Work required
What are the lines, copied exactly, from the one containing "1154x462 pixels. Task: Expand" through the final line of the material? Leave the pictures out.

Provided records
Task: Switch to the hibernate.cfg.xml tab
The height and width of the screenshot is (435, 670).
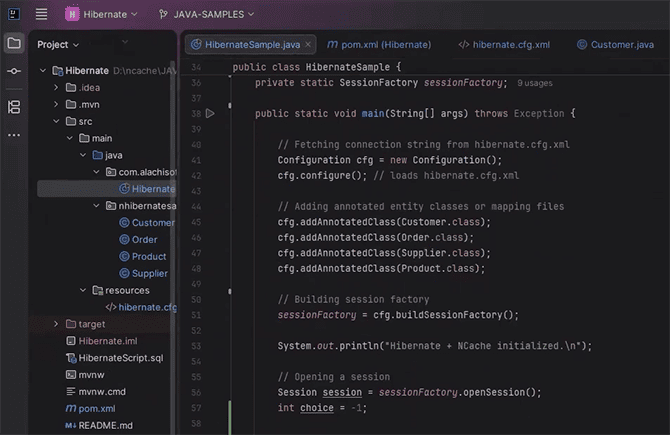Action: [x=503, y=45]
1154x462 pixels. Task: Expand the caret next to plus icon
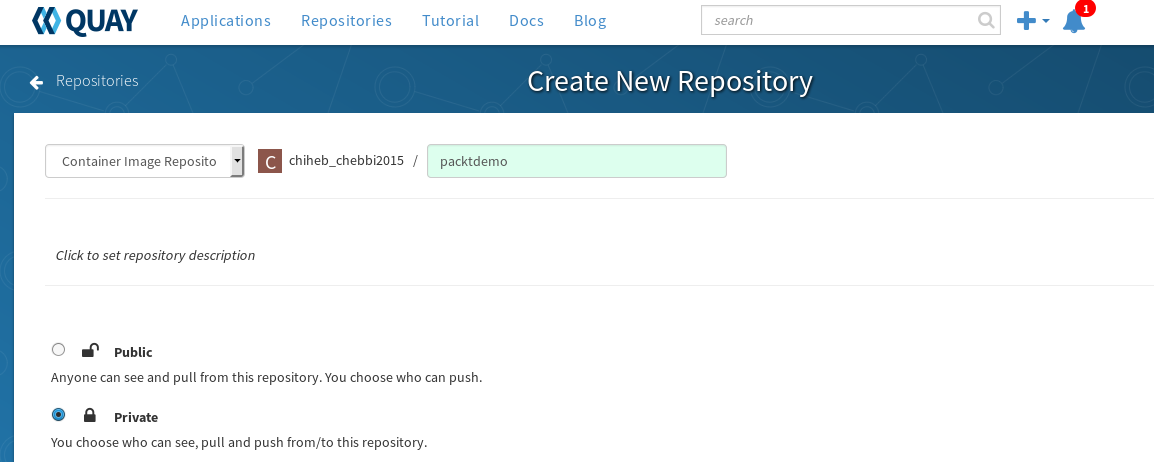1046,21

Solution
1154x462 pixels. Task: Expand the caret next to plus icon
1046,21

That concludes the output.